Task » Once the line containing "Terms (1452, 1699)" has been printed, stop; print every line before it exactly, starting at the top of the material below.

Given data »
---

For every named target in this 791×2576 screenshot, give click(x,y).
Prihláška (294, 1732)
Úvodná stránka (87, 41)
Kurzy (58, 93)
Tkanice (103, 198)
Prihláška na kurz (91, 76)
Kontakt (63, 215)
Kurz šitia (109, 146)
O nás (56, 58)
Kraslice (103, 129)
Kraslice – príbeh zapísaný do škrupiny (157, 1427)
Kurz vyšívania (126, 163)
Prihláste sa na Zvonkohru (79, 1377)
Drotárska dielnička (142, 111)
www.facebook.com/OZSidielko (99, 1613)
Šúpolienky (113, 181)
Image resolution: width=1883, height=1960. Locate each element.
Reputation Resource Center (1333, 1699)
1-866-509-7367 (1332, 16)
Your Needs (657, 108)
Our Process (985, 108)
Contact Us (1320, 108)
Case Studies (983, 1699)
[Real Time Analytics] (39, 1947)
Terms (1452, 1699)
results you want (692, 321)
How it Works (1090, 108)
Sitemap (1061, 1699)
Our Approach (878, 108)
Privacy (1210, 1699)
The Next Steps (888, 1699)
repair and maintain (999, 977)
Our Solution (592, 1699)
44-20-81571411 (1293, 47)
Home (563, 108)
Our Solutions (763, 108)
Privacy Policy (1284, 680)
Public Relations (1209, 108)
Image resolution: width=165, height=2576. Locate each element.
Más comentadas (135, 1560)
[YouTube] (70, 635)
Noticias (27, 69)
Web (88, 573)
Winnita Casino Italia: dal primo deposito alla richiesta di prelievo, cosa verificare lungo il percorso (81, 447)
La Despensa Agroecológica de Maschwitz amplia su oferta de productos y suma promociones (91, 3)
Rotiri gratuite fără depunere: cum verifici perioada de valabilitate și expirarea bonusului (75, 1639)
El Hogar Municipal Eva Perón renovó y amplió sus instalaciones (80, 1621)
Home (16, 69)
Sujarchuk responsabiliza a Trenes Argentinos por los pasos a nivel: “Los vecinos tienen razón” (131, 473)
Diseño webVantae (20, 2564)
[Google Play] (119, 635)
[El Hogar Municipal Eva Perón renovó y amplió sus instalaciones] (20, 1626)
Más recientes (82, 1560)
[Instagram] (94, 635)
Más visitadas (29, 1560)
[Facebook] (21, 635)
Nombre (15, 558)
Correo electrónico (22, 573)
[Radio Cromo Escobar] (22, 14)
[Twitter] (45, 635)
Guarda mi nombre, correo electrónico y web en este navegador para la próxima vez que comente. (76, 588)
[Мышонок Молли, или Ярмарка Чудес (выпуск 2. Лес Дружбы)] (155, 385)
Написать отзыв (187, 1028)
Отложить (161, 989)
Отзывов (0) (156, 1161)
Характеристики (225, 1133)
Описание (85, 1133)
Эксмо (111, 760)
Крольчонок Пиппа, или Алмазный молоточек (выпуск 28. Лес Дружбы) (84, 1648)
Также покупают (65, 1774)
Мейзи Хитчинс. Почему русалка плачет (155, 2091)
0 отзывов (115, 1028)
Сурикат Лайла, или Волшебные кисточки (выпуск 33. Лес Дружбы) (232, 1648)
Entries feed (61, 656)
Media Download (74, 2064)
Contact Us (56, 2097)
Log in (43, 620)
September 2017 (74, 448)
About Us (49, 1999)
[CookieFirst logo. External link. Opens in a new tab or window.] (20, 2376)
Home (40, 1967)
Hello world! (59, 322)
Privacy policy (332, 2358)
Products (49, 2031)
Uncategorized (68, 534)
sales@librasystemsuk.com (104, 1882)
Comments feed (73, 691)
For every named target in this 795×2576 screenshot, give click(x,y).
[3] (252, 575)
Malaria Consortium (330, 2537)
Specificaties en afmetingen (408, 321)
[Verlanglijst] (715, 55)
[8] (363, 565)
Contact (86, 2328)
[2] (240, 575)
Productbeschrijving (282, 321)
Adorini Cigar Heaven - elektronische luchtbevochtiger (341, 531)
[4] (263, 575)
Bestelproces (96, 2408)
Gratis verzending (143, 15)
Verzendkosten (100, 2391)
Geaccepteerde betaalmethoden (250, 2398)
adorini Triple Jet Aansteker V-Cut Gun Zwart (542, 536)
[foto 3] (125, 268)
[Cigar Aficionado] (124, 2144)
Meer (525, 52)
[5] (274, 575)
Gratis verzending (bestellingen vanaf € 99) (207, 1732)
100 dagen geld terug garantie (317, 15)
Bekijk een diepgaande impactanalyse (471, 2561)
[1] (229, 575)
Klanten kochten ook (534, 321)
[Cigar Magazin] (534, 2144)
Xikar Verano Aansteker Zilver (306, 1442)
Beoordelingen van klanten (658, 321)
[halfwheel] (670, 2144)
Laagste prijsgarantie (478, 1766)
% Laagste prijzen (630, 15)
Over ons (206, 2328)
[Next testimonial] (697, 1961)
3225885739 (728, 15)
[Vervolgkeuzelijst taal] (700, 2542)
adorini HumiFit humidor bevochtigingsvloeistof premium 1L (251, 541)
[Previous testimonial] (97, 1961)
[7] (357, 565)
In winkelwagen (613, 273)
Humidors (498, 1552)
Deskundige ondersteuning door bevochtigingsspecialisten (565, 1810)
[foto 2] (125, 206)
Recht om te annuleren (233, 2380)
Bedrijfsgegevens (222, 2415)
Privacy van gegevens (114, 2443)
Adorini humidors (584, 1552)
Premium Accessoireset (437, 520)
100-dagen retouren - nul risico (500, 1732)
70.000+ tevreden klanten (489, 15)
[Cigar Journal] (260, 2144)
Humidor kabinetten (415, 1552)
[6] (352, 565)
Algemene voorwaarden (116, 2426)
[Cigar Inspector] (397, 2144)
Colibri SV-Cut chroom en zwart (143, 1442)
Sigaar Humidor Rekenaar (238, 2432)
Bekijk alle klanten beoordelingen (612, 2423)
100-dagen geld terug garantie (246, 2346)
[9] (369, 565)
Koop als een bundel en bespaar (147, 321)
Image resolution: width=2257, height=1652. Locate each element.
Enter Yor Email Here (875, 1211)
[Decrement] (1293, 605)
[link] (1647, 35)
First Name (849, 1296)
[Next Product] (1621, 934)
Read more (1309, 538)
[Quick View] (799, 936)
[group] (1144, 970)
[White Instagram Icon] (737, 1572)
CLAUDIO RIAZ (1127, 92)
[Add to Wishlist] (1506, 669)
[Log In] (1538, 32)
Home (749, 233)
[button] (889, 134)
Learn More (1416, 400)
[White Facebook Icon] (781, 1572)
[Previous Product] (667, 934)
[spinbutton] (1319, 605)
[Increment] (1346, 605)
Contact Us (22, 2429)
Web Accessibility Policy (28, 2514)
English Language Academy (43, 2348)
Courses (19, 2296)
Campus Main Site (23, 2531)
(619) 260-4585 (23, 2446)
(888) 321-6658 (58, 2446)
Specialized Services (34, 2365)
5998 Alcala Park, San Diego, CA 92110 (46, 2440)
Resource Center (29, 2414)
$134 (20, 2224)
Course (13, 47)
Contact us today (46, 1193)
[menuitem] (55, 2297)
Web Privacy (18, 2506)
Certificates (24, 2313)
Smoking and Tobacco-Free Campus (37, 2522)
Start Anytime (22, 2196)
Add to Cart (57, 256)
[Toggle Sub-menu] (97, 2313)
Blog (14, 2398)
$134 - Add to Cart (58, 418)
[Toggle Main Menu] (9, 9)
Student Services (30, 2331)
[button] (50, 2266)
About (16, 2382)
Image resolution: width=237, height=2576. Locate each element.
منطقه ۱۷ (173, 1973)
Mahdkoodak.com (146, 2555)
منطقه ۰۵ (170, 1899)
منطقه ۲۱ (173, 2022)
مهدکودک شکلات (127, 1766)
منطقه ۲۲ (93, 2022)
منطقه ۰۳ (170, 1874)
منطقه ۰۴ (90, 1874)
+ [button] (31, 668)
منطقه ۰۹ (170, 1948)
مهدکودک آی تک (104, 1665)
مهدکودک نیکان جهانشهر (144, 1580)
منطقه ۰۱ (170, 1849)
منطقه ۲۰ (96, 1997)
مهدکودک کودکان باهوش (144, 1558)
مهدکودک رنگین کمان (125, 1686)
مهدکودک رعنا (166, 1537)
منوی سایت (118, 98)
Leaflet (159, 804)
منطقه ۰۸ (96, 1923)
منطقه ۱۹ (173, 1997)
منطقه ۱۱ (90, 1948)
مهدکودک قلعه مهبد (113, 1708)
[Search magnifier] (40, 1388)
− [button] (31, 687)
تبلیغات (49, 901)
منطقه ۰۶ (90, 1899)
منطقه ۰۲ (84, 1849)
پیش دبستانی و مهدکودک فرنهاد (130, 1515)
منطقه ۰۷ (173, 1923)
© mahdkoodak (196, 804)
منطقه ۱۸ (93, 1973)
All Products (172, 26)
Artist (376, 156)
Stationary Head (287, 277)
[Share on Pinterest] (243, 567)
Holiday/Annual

---

Expected output »
For every named target in this 791×2576 screenshot, give click(x,y).
Prihláška (294, 1732)
Úvodná stránka (87, 41)
Kurzy (58, 93)
Tkanice (103, 198)
Prihláška na kurz (91, 76)
Kontakt (63, 215)
Kurz šitia (109, 146)
O nás (56, 58)
Kraslice (103, 129)
Kraslice – príbeh zapísaný do škrupiny (157, 1427)
Kurz vyšívania (126, 163)
Prihláste sa na Zvonkohru (79, 1377)
Drotárska dielnička (142, 111)
www.facebook.com/OZSidielko (99, 1613)
Šúpolienky (113, 181)
Image resolution: width=1883, height=1960. Locate each element.
Reputation Resource Center (1333, 1699)
1-866-509-7367 (1332, 16)
Your Needs (657, 108)
Our Process (985, 108)
Contact Us (1320, 108)
Case Studies (983, 1699)
[Real Time Analytics] (39, 1947)
Terms (1452, 1699)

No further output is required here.